La maniobra de cierre de la plantilla: clave de futuro

Fernández pide un '9' veterano que suba el ras de solvencia en la delantera. Y, sobre todo, un '6' de poso y trayectoria larga en el fútbol de verdad, un centrocampista de retén y salida que, asimismo, pueda ayudar al eje de la defensa si es preciso. Ambos tienen nombres y apellidos, asoman en un recortadísimo listado que ya rige en el interior del club hace unos días. 

Brea apuntaló la petición de Víctor. La plantilla, a expensas de la segura salida de Pombo, que no cuenta, está aún incompleta para el entrenador. Le hacen falta esas dos piezas. Y, si es preciso, soltar lastre con futbolistas que hoy tienen rostro de prescindibles, de no indispensables. 

Las salidas del mediocentro Bikoro (sería cedido) y Linares, ya reseñadas recientemente, no serían mal evaluadas por el cuadro técnico porque, su diagnóstico del verano, dice que pueden llegar a participar poco en lo sucesivo si el equipo engrana como se pretende. 

Y, del resto, como Brea demostró (redundó, en varios casos), preocupa el bajo nivel de rendimiento de tipos como Eguaras, Delmás, Papunashvili o Lasure, muy por debajo todo el último mes y medio del mejor nivel que han llegado a mostrar en su cresta de solvencia en el Real Zaragoza. No quedaron bien parados, tampoco, los muchachos del Aragón, con serias lagunas en su aportación, salvo el delantero Ahmed, que dejó destellos de esos que gustan ver en un debut. Los defensas (Jesús Álvarez o David Vicente) no sumaron bonus precisamente. 

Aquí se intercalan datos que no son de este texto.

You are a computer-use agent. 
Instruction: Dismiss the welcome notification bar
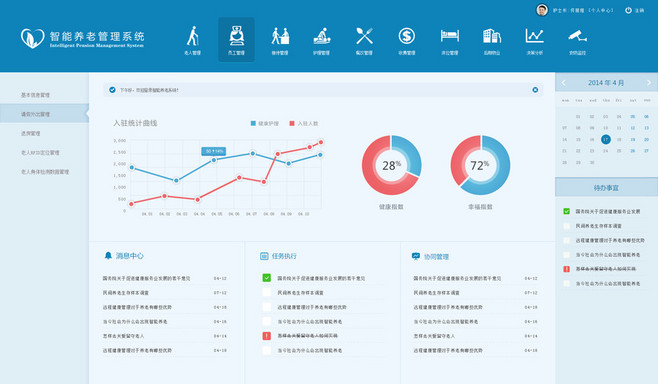[535, 90]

Brea no es un test donde se deba incidir para sacar conclusiones definitivas en nada ni con nadie en particular. Pero Víctor Fernández y sus colaboradores tampoco son de despreciar evaluaciones tan concretas como las vistas en Tudela y Brea. Una cosa es una cosa y dos son dos. Y, a solo 11 días para clausurar el mercado de fichajes, estos indicios son muy útiles para verificar lo que el equipo necesita para cimentar su éxito en lo que se avecina. Estas dos últimas derrotas en bolos menores, con el segundo vagón de jugadores del primer equipo como principales protagonistas y las piezas de apoyo del filial en danza, han venido de perlas a Víctor Fernández. Hay muchas lecturas que extraer y, a raíz de eso, decisiones que tomar de aquí al 2 de septiembre. 

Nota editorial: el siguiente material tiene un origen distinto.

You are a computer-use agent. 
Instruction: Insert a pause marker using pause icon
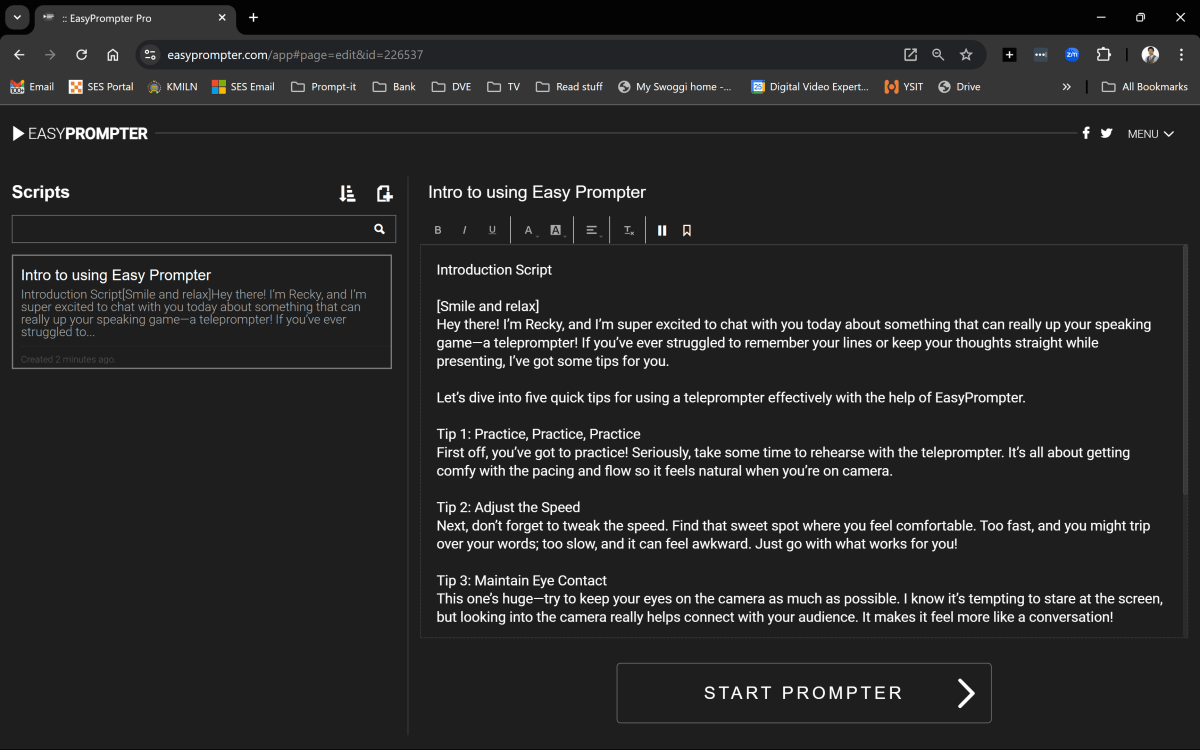click(662, 230)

Por más que faltaran los titulares del domingo ante el Tenerife, en Brea jugó un 11 inicial y, durante más de una hora la mayoría de ellos, que bien podría actuar cualquier domingo en un partido de liga si se dieran bajas, expulsiones o bajas formas de los ausentes este miércoles. De hecho, si se mira el pasado reciente, ahí había una inmensa mayoría de piezas que han sustentado el Real Zaragoza titular de los últimos dos años en diferentes fases de las ligas respectivas: Ratón. También Lasure o Delmás. Por supuesto, Papunashvili y Eguaras. Y, asimismo, Igbekeme. Les acompañaron Linares, el emergente Blanco (el mejor con diferencia, el único que se salva del suspenso global) y jugadores que deberían haberse reivindicado de otro modo, casos de Bikoro o de los jóvenes centrales Clemente o Jesús Álvarez. 

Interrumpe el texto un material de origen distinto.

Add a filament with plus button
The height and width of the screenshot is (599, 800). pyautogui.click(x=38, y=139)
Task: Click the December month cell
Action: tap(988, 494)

¿Que lo de Brea es difícil tomárselo en serio, como algunos flotadores quieren hacer ver ante el 4-2 tan doloroso que aún se rumia en los adentros del vestuario? Pues sirva el ejemplo contrario: en 2013, el Real Zaragoza de Paco Herrera acudió allí mismo, a Brea, a jugar el partido de las peñas. Lo hizo bajo mínimos, justo antes de la 1ª jornada en Alicante, y el técnico llamó a última hora al lateral zurdo del filial Diego Rico, que no había hecho siquiera la pretemporada con la primera plantilla. Y el '3' burgalés, que entró en juego tras el descanso, lo hizo tan bien aquella tarde de agosto en Brea, donde el Zaragoza casi sin titulares ganó 0-4 (lo suyo, lo natural), que acabó dando el salto arriba de un solo golpe

Hoy Rico juega en la Premier League. Brea fue su trampolín. Lo de este miércoles de agosto, 6 años más tarde, significó un efecto inverso a aquel. En lo general y en lo individual.